▶ _EXERCISE PROMPT_
Answer these questions using the passage about John Hawkins below.
(a) In what year did old William Hawkins make the voyage to Brazil?
(b) What was the name of the French ship John Hawkins seized in 1556?
(c) Which was the largest of the four ships Hawkins sailed with in October 1562?

▶ _SELECTED PASSAGE_
________________
Richard Hakluyt, the geographer and chronicler of early English exploration, tells us that old William Hawkins of Plymouth had ‘made the voyage to Brasill . . . in the yeere 1530’.12 William’s son John had a great seagoing exemplar in his father, the Mayor of Plymouth, and evidence from the size and wealth of his father’s house that there was money to be made as a privateer. Even while Mayor of Plymouth, old William (he had a son William, as well as John) was summoned before the Privy Council to answer charges of piracy. He did not appear, and was eventually sentenced by the Admiralty Court to imprisonment unless he returned the plunder to a French ship that he had robbed.
William died in 1554. His son William became prosperous trading with the Canaries – mainly in sugar and Canary wine. John Hawkins, his brother, was twelve years his junior. In 1556, when he was twenty-four, John Hawkins seized a French ship, the Peter, and sailed with it to the Canaries, trading English textiles for Canary sugar with a family of Canarian merchants, the Solers. On their way home they sailed into the harbour at Santa Cruz, stole a Spanish merchant vessel and sailed it home to Plymouth.13
It was another family of Canarian merchants, the Pontes, who offered John Hawkins the chance to sail the slave coasts of Africa and thence to the ports of the Indies.14 He set out from Plymouth in October 1562 with four small ships – the largest of them was the 140-ton Salomon. He kept his crew to a minimum, 100 men or fewer, aware of the dangers of overcrowding and sickness on a slave ship. This first trip to the West Indies was not without its hazards, but it was spectacularly successful from a commercial viewpoint. There was a second expedition, no less profitable, in 1566. At Sierra Leone, Hawkins managed to capture some half-dozen Portuguese ships, laden with slaves. He loaded one of the ships with cloves, wax, ivory, sugar, wine and coins, and this vessel was sailed home to England by Hawkins’s young cousin, Francis Drake. Hawkins sailed off to the Indies with ships laden with African goods, Canary sugar and wine, and the 400 slaves. Crammed in the holds of the ships and fed on beans and water, the slaves suffered horribly. Nearly half of them died on the journey. Hawkins hastily sold as many of the survivors as possible at bargain prices to the Spanish on the Caribbean island of La Española. He was playing a dangerous game, trading on a Spanish island without a licence. Amazingly, in exchange for most of his remaining slave cargo, Hawkins sweet-talked his way into the confidence of the Spanish officer from Santo Domingo in charge of the case. Having loaded three ships with gold, silver, pearls, ginger, sugar, hides and other goods, Hawkins had more than he could transport to London. Even when he lost one of the vessels at Seville – it was seized as contraband – his return to Plymouth caused a sensation. The sheer scale of the booty brought handsome profits to his London investors. Another voyage was immediately planned.
________________
Dataset excerpt
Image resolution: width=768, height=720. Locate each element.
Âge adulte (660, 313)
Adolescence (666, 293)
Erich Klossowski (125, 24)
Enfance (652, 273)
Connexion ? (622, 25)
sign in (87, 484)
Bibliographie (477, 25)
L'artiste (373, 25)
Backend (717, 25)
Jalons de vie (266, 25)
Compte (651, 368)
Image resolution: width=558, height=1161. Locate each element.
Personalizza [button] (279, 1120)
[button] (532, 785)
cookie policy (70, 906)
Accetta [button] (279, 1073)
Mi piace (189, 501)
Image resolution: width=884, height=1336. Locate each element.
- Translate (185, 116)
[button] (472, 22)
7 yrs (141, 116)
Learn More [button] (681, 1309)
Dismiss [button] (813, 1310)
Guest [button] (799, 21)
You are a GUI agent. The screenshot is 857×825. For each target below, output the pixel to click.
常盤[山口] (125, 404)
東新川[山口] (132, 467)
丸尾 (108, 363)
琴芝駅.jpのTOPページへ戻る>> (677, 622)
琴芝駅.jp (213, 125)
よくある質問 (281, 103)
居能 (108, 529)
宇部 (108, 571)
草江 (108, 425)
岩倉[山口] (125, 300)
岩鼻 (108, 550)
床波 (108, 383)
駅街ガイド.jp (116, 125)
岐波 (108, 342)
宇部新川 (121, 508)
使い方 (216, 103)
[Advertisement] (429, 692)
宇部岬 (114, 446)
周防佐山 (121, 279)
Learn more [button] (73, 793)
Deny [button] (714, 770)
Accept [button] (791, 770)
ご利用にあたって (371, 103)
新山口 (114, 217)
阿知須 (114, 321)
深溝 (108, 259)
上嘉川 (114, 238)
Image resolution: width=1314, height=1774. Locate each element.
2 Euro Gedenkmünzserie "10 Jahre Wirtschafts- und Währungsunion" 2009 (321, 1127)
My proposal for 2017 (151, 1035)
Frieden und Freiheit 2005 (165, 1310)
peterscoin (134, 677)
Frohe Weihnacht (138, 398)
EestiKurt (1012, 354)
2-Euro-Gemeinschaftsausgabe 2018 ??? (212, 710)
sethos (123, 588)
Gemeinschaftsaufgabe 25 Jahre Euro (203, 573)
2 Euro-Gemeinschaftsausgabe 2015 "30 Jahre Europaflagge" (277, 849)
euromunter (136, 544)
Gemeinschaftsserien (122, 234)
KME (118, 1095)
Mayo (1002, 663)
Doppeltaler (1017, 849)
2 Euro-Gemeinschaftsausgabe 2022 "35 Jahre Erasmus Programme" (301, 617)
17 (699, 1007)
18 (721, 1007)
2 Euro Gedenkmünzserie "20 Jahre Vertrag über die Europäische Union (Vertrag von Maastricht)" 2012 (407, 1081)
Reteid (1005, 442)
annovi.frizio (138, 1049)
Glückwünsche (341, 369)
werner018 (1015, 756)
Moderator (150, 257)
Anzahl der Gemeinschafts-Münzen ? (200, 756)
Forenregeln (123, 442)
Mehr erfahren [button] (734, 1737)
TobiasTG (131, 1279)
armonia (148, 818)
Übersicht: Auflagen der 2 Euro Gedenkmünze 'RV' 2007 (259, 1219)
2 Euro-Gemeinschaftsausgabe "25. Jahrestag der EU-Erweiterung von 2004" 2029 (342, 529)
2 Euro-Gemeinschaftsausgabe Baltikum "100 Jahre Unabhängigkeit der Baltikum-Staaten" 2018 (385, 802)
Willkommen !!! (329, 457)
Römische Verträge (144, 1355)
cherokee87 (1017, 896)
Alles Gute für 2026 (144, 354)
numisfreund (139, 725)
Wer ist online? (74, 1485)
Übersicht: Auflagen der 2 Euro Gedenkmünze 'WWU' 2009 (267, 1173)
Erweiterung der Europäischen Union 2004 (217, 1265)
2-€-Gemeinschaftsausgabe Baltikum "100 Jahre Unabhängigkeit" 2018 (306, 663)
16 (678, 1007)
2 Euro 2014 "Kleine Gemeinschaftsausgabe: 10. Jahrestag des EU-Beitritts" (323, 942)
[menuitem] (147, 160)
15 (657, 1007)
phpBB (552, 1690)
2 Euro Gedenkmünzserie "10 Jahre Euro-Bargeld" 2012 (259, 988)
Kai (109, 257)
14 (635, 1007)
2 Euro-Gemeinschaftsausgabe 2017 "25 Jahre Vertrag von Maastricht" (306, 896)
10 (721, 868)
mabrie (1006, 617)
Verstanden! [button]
________________
▶ _REPLY TO THE TASK_
(a) 1530
(b) The Peter
(c) The 140-ton Salomon